▶ **ASSIGNED TASK**:
The records that follow must be printed exactly as they are.

▶ **INFORMATION PROVIDED**:
= Beginning of Section =

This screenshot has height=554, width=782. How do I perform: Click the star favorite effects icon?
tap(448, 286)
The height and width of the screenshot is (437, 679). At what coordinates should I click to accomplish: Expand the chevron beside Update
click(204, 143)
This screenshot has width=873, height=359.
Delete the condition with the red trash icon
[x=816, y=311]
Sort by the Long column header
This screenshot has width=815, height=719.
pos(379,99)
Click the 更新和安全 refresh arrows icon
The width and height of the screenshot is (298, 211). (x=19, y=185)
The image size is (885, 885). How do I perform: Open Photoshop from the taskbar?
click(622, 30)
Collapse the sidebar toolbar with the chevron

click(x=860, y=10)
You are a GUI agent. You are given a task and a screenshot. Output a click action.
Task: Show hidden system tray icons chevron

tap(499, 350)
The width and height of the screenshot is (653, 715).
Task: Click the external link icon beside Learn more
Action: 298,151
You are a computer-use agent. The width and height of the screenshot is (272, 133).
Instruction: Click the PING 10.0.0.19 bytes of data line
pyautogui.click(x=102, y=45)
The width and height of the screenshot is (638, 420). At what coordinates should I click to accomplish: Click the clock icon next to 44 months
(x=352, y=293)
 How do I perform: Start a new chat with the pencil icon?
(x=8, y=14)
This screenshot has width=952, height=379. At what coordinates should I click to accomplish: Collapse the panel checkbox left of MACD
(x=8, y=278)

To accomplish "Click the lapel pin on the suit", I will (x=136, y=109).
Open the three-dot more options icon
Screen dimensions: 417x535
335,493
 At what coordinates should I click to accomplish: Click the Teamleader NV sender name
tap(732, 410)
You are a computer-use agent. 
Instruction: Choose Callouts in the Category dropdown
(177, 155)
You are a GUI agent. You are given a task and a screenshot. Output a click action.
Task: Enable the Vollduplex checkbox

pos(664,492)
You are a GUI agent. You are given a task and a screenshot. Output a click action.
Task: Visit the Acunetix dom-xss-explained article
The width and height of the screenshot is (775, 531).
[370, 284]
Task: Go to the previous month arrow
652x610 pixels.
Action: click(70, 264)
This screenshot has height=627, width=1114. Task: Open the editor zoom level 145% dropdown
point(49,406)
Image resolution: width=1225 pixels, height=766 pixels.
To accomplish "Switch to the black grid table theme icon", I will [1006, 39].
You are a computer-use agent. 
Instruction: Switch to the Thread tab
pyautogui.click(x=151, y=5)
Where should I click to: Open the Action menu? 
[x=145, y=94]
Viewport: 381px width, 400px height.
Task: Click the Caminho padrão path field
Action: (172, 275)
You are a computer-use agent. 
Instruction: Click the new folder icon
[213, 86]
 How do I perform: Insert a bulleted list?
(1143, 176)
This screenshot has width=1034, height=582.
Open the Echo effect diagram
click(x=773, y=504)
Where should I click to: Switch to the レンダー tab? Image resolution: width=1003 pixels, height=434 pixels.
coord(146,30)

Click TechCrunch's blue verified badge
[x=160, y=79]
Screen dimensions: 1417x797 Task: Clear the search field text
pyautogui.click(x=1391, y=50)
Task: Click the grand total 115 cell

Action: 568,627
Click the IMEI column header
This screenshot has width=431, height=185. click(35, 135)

= End of Section =

▶ **RESULT OF THIS EXERCISE**:
This screenshot has height=554, width=782. How do I perform: Click the star favorite effects icon?
tap(448, 286)
The height and width of the screenshot is (437, 679). At what coordinates should I click to accomplish: Expand the chevron beside Update
click(204, 143)
This screenshot has width=873, height=359.
Delete the condition with the red trash icon
[x=816, y=311]
Sort by the Long column header
This screenshot has width=815, height=719.
pos(379,99)
Click the 更新和安全 refresh arrows icon
The width and height of the screenshot is (298, 211). (x=19, y=185)
The image size is (885, 885). How do I perform: Open Photoshop from the taskbar?
click(622, 30)
Collapse the sidebar toolbar with the chevron

click(x=860, y=10)
You are a GUI agent. You are given a task and a screenshot. Output a click action.
Task: Show hidden system tray icons chevron

tap(499, 350)
The width and height of the screenshot is (653, 715).
Task: Click the external link icon beside Learn more
Action: 298,151
You are a computer-use agent. The width and height of the screenshot is (272, 133).
Instruction: Click the PING 10.0.0.19 bytes of data line
pyautogui.click(x=102, y=45)
The width and height of the screenshot is (638, 420). At what coordinates should I click to accomplish: Click the clock icon next to 44 months
(x=352, y=293)
 How do I perform: Start a new chat with the pencil icon?
(x=8, y=14)
This screenshot has width=952, height=379. At what coordinates should I click to accomplish: Collapse the panel checkbox left of MACD
(x=8, y=278)

To accomplish "Click the lapel pin on the suit", I will (x=136, y=109).
Open the three-dot more options icon
Screen dimensions: 417x535
335,493
 At what coordinates should I click to accomplish: Click the Teamleader NV sender name
tap(732, 410)
You are a computer-use agent. 
Instruction: Choose Callouts in the Category dropdown
(177, 155)
You are a GUI agent. You are given a task and a screenshot. Output a click action.
Task: Enable the Vollduplex checkbox

pos(664,492)
You are a GUI agent. You are given a task and a screenshot. Output a click action.
Task: Visit the Acunetix dom-xss-explained article
The width and height of the screenshot is (775, 531).
[370, 284]
Task: Go to the previous month arrow
652x610 pixels.
Action: click(70, 264)
This screenshot has height=627, width=1114. Task: Open the editor zoom level 145% dropdown
point(49,406)
Image resolution: width=1225 pixels, height=766 pixels.
To accomplish "Switch to the black grid table theme icon", I will [1006, 39].
You are a computer-use agent. 
Instruction: Switch to the Thread tab
pyautogui.click(x=151, y=5)
Where should I click to: Open the Action menu? 
[x=145, y=94]
Viewport: 381px width, 400px height.
Task: Click the Caminho padrão path field
Action: (172, 275)
You are a computer-use agent. 
Instruction: Click the new folder icon
[213, 86]
 How do I perform: Insert a bulleted list?
(1143, 176)
This screenshot has width=1034, height=582.
Open the Echo effect diagram
click(x=773, y=504)
Where should I click to: Switch to the レンダー tab? Image resolution: width=1003 pixels, height=434 pixels.
coord(146,30)

Click TechCrunch's blue verified badge
[x=160, y=79]
Screen dimensions: 1417x797 Task: Clear the search field text
pyautogui.click(x=1391, y=50)
Task: Click the grand total 115 cell

Action: 568,627
Click the IMEI column header
This screenshot has width=431, height=185. click(35, 135)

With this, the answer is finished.